L’ordre de promulguer cette sentence étant parvenu aux prêtres des églises paroissiales du bourg, ils se réunirent dans celle de Saint-Pierre, et firent leur publication devant une grande foule de peuple. Selon la teneur de l’arrêt, il y avait anathème lancé nominativement contre les chefs de la révolte et les principaux de la commune ; le reste des habitants était soumis en masse à l’interdiction des offices et des sacrements de l’Église, qui devaient cesser dans la ville, sauf le baptême des enfants nouveau-nés et la confession des mourants. Cette lecture, écoutée avec stupeur par la plus grande partie des assistants, excita chez les autres une colère furieuse. Ils se précipitèrent sur le prêtre qui venait de proférer la sentence, et ils l’auraient mis à mort, si des personnes plus calmes ne l’avaient aidé à se réfugier près de l’autel[495]. Le lendemain, ce même prêtre eut le courage d’enlever les deux battants des portes de l’église et d’obstruer le passage avec des ronces, ce qui était le signe de l’interdit ; mais Hugues de Saint-Pierre et un autre bourgeois, tous deux probablement magistrats municipaux, firent ôter les ronces et rétablir les portes[496].

[495] Hist. Vizeliac. monast., lib. III, apud Luc d’Achery, Spicileg., p. 530, col. 1.

[496] Sequenti denique die, quum sublatis valvis aditum ecclesiæ ipsius spinis obstruxisset ; incentores omnis malitiæ Hugo et Petrus, uterque de Sancto-Petro cognominatus, abstulerunt spinas, et valvas restituerunt. (Ibid.)

Ce jour-là il y eut dans toute la ville de grandes clameurs contre les moines de Sainte-Madeleine, restés, en l’absence de leur abbé, sous le gouvernement d’un prieur. Plusieurs bourgeois pénétrèrent de force dans le monastère, et, entrant avec bruit dans l’appartement du prieur, ils l’accablèrent d’invectives, s’en prenant à lui de leur excommunication et le sommant de leur accorder une trêve. Le prieur répondit qu’il n’avait pas qualité pour les absoudre d’une sentence portée par le légat du siége apostolique, et que d’ailleurs il lui était impossible de faire aucune convention avec eux sans l’ordre exprès de l’abbé, son supérieur. Les bourgeois redoublèrent d’emportement et s’écrièrent : « Puisque vous nous excommuniez contre toute justice, nous agirons en excommuniés, et désormais nous ne vous payerons plus ni dîmes, ni cens, ni aucune rente quelconque[497]. »

[497] … Unanimiter responderunt : « Quia, inquiunt, nos excommunicatis immeritos, faciemus ut excommunicati videamur. Decimas itaque et censum, seu alios reditus consuetos, jam amplius vobis non persolvemus. » (Ibid., p. 531, col. 1.)

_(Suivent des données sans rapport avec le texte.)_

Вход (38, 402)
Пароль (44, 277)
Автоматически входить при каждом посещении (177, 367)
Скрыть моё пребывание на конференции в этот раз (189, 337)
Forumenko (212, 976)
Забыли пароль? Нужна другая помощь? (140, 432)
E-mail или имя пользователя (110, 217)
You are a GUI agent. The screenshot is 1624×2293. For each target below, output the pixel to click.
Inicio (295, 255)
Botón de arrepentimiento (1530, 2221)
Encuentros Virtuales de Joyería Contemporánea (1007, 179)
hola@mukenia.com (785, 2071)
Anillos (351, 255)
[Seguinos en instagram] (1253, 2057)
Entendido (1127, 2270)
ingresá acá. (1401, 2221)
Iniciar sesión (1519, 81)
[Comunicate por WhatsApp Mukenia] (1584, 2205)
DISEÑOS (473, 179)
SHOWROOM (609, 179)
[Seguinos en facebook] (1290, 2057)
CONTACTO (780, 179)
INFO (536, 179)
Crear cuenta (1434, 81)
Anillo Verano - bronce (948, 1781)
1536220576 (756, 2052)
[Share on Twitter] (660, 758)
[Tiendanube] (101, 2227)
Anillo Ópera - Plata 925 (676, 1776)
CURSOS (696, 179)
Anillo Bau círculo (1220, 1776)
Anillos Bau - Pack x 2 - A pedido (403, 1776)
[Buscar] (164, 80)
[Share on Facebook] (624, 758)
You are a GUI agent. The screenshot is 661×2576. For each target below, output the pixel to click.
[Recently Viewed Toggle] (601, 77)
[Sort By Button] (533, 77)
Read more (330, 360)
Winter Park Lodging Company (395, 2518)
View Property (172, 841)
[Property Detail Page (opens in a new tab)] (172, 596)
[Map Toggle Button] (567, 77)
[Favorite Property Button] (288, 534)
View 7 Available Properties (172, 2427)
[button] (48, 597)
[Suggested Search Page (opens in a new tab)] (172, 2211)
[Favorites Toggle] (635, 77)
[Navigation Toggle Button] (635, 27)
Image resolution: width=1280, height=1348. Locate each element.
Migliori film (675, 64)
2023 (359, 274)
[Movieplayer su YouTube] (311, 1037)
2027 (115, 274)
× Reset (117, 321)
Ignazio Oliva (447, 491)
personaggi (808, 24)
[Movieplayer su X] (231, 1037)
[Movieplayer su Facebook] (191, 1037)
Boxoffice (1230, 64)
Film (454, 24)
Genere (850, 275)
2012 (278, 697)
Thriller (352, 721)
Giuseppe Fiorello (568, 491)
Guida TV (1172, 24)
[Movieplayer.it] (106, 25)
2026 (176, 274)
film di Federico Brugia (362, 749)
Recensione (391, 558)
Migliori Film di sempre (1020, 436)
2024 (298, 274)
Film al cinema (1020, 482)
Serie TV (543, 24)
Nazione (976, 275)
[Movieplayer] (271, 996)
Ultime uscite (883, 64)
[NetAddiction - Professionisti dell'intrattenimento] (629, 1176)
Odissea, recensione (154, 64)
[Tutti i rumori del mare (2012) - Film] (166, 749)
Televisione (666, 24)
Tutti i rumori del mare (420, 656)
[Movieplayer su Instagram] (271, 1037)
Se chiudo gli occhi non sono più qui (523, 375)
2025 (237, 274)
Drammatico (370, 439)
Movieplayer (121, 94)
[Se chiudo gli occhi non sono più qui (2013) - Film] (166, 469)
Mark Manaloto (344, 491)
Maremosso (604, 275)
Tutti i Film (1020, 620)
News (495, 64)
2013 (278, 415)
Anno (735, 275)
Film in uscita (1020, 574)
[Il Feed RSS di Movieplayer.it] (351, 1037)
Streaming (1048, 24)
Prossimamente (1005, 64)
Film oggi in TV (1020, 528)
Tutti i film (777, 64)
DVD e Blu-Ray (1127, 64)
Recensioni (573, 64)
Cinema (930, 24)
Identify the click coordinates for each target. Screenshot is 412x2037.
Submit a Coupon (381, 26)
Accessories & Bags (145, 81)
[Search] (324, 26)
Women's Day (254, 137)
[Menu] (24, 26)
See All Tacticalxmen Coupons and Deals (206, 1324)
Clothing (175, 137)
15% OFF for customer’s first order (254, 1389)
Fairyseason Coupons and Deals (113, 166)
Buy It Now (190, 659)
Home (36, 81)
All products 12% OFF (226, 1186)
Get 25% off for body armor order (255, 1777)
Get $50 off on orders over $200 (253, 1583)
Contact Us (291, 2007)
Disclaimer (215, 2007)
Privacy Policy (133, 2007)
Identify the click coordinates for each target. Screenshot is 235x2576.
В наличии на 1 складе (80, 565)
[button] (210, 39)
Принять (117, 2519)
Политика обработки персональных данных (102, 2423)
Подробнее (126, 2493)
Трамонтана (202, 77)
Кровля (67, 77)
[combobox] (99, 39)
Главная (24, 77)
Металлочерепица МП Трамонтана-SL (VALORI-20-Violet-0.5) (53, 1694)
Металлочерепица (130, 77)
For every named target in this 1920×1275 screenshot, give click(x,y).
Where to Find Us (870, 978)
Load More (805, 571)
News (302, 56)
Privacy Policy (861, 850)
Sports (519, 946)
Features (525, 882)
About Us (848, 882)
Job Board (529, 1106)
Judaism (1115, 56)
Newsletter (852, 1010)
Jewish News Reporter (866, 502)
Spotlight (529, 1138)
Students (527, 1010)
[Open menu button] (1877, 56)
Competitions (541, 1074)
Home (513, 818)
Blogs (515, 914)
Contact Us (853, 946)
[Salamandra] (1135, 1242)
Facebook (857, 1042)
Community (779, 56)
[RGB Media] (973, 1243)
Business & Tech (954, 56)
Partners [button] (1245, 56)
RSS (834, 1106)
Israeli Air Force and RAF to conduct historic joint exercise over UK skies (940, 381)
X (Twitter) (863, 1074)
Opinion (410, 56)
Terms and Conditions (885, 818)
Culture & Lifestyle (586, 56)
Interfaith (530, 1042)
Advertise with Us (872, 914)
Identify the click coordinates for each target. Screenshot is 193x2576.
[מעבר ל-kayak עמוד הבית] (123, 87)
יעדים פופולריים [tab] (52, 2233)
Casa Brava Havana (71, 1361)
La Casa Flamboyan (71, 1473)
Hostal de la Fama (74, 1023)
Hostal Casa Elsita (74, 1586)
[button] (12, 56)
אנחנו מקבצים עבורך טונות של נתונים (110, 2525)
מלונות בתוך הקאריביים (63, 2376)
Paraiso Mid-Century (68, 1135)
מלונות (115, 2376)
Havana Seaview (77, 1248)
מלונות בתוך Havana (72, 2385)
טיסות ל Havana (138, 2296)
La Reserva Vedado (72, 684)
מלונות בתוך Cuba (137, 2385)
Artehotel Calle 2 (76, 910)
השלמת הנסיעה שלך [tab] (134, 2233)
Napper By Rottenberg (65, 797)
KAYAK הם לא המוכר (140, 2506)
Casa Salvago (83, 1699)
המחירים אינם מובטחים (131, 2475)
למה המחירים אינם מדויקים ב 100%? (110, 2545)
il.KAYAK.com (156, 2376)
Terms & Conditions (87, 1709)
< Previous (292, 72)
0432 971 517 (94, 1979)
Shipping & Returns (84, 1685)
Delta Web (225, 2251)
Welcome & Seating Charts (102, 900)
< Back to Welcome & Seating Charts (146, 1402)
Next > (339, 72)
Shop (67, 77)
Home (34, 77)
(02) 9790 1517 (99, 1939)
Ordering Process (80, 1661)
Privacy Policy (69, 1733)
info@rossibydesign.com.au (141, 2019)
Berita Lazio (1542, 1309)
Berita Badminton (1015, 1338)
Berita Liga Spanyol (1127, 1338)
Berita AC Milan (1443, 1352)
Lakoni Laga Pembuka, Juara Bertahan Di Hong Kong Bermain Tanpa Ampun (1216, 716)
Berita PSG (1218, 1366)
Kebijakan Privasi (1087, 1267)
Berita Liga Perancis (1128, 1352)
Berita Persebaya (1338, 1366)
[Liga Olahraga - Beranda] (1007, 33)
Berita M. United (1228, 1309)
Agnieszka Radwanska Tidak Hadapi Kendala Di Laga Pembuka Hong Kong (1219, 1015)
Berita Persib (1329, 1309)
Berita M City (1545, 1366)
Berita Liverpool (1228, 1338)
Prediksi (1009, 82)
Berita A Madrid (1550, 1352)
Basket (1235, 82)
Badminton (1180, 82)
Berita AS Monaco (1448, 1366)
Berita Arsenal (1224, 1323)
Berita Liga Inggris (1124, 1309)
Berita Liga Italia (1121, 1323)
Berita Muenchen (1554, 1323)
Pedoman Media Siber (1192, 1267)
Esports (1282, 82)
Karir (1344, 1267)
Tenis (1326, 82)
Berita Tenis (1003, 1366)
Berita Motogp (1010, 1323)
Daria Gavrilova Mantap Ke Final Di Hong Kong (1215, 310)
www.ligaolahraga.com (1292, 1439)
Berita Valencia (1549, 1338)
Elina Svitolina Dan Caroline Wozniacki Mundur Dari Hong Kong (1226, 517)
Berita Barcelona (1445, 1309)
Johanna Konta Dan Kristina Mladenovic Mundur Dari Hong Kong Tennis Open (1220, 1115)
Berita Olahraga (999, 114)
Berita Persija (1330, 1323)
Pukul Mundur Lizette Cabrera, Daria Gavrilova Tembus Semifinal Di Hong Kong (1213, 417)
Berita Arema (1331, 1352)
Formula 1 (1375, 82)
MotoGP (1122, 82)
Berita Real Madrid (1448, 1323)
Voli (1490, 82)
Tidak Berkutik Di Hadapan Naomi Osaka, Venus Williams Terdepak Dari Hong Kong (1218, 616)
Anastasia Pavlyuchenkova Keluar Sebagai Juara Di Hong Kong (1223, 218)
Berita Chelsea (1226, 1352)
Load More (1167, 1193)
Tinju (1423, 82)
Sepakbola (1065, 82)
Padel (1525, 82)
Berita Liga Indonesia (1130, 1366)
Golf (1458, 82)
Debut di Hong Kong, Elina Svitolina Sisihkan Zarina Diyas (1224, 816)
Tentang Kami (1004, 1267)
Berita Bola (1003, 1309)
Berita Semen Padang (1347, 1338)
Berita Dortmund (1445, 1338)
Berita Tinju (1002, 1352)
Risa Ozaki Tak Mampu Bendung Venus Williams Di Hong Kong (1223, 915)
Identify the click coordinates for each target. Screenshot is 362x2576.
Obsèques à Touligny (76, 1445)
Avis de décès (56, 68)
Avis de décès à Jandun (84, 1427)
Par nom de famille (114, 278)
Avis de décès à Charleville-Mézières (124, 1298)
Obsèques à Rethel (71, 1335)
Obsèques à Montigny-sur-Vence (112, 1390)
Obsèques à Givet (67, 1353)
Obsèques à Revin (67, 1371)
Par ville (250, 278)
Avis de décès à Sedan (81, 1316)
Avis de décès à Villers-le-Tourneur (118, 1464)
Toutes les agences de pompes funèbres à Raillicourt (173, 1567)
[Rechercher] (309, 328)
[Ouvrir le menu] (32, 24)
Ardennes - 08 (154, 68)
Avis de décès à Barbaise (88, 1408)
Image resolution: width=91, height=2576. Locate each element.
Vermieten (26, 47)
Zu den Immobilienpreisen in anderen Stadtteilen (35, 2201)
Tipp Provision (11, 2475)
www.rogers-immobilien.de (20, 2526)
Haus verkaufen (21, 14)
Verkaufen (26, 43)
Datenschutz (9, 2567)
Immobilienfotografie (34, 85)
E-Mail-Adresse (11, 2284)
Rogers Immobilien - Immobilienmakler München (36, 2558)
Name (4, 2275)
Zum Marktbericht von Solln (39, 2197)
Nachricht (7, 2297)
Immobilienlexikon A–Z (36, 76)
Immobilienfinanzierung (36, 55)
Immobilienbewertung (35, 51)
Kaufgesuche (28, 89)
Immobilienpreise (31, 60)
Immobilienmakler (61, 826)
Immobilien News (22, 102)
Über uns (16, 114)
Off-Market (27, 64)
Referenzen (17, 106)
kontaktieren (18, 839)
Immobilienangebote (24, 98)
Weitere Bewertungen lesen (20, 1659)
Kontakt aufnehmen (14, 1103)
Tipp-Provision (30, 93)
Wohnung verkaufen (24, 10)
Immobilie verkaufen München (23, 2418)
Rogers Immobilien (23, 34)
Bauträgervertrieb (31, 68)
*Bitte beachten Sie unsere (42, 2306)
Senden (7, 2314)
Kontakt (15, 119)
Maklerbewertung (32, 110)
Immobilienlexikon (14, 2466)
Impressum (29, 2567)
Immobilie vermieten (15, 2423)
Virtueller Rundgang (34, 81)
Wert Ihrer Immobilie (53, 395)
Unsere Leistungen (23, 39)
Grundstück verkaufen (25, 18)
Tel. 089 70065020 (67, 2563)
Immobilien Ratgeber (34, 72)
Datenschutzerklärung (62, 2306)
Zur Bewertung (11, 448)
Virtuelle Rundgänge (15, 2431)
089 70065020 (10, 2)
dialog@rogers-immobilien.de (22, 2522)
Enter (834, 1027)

Quelle que fût la véhémence de leurs passions politiques, les habitants de Vézelay n’en étaient pas moins accessibles aux craintes et aux scrupules religieux. Profondément affectés de se voir sous le poids de la plus grave des censures ecclésiastiques, et d’être privés, sans recours prochain, des sacrements et des grâces de l’Église, ils envoyèrent au comte de Nevers pour se plaindre, et lui demander s’il ne pourrait pas les faire relever de l’arrêt d’excommunication. Mais le comte, qui commençait à être lui-même inquiété par les menaces et les messages des cardinaux, répondit avec brusquerie : « Je n’y puis absolument rien, et s’il leur plaît ils en feront tout autant contre moi[498]. » Les députés de la ville, interdits à cette réponse, gardèrent un moment le silence, puis reprenant la parole : « Où donc moudrons-nous notre blé, dirent-ils, où donc ferons-nous cuire notre pain, si les meuniers et les fourniers de l’abbaye ne veulent plus communiquer avec des excommuniés ? — Eh bien, reprit le comte, allez au four banal, chauffez-le avec votre bois, et si quelqu’un veut s’y opposer, jetez-le tout vivant dans le four ; quant au meunier, s’il fait résistance, écrasez-le vif sous sa meule[499]. »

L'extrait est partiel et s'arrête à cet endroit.